There haven’t been as many opportunities for young to meet old(er), for new to encounter those who set the foundation and then carried on a winning tradition, for players then and now to embrace the Las Vegas community as intended.

Life, as Davis says, got in the way.

“It saddens me,” Lincoln Kennedy, a three-time Pro Bowler who anchored the team’s offensive line in Super Bowl XXXVII and is now part of the Raiders’ broadcast team said of the momentum the franchise has lost.

Former Oakland Raiders offensive lineman Lincoln Kennedy, center poses for photos with fans in ...
Former Oakland Raiders offensive lineman Lincoln Kennedy, center poses for photos with fans in the O.co Coliseum parking lot before an NFL football game between the Oakland Raiders and the Kansas City Chiefs in Oakland, Calif., Sunday, Dec. 6, 2015. (AP Photo/Ben Margot)

“We built something rewarding. The team and Raiders Nation fans — it was a beautiful thing. Family. That’s what being a Raider meant more than anything. It always will for me.”

It also meant winning, Kennedy said, and that has gone by the wayside as well.

“What you see in the product today is disheartening. You don’t know what to make of it. It’s wrong to be overly critical because this year has been so crazy for everyone, but I don’t make excuses for anything. I’m not into moral victories. You are graded on your performance and it hasn’t been good enough.”

Building on a legacy

Rod Martin is a two-time Super Bowl champion with the franchise who played linebacker over 12 seasons in both Oakland and Los Angeles. His teams went a combined 120-74.
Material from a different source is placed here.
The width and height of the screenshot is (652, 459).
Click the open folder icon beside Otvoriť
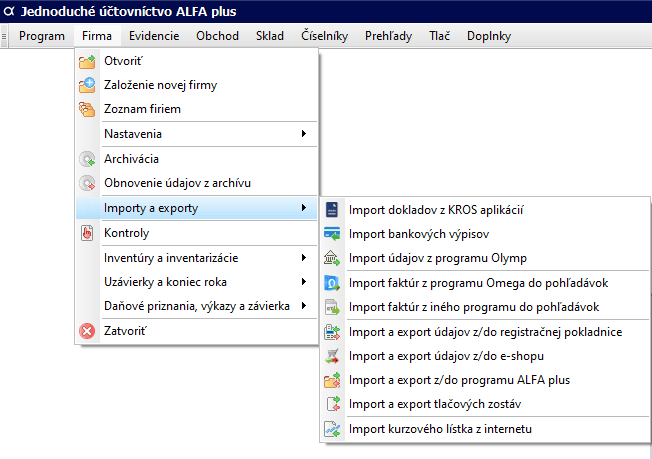[x=87, y=61]
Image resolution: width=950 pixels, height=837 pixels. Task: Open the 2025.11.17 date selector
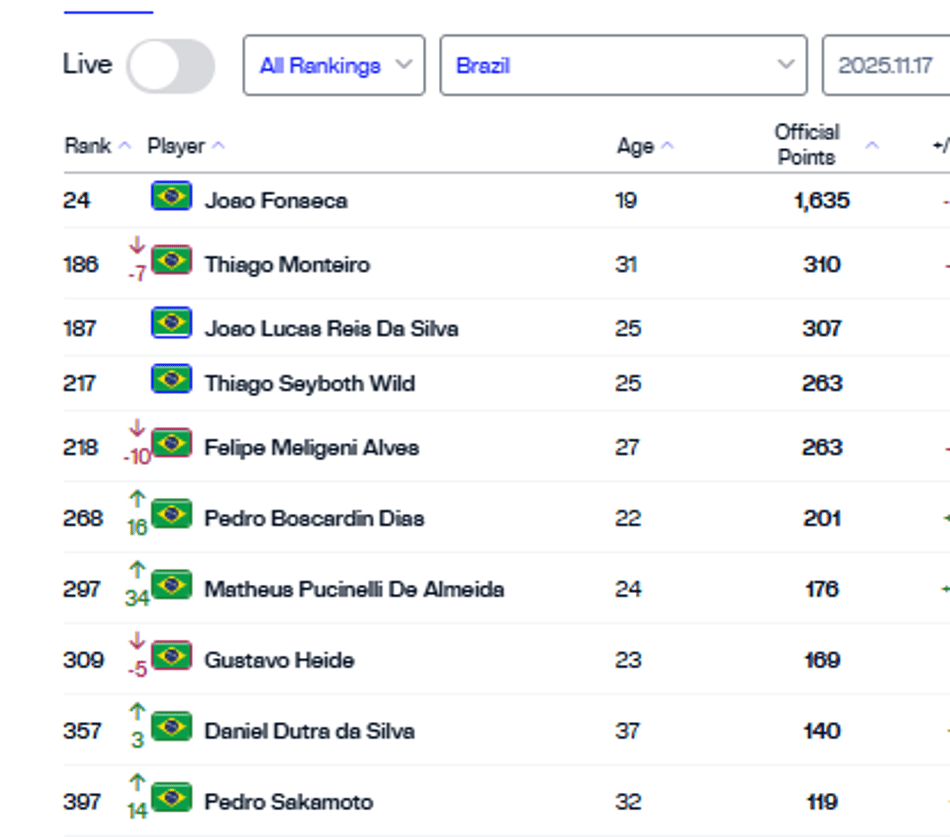tap(886, 65)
“It’s true we had some great players, so you always wanted to emulate those who came before,” Martin said. “You wanted them to show you the way as a Raider.”

He said the current players need to get back to being more like those Raiders. “It’s a mindset. … Get mad about not winning. Get angry. … We never lost like this. That was for the Chargers back then.”

If there is to be a return to glory, the alumni seem sold that Jon Gruden, who in the late 1990s built a Super Bowl roster for the Raiders, is the right coach in charge of such a reclamation project.

That no matter how things have gone since his return as head coach three years ago — the Raiders are 18-29 since — brighter times are ahead with him and general manager Mike Mayock running the football side of the operation.

Honoring the past

It was at a training camp practice in August when Raiders quarterback Derek Carr paid homage to franchise legend Ken Stabler, who was inducted into the Hall of Fame posthumously in 2016.

This particular afternoon, Carr wore Stabler’s No. 12 jersey.

The seven-year starter has grown close to several alumni as he breaks more and more team passing records. If there is a Raider of today who has the most respect for the team’s past, it’s Carr.

Kenny Stabler quarterback of the Oakland Raiders with Coach John Madden, January 4, 1977. (AP ...
Kenny Stabler quarterback of the Oakland Raiders with Coach John Madden, January 4, 1977. (AP Photo/George Brich)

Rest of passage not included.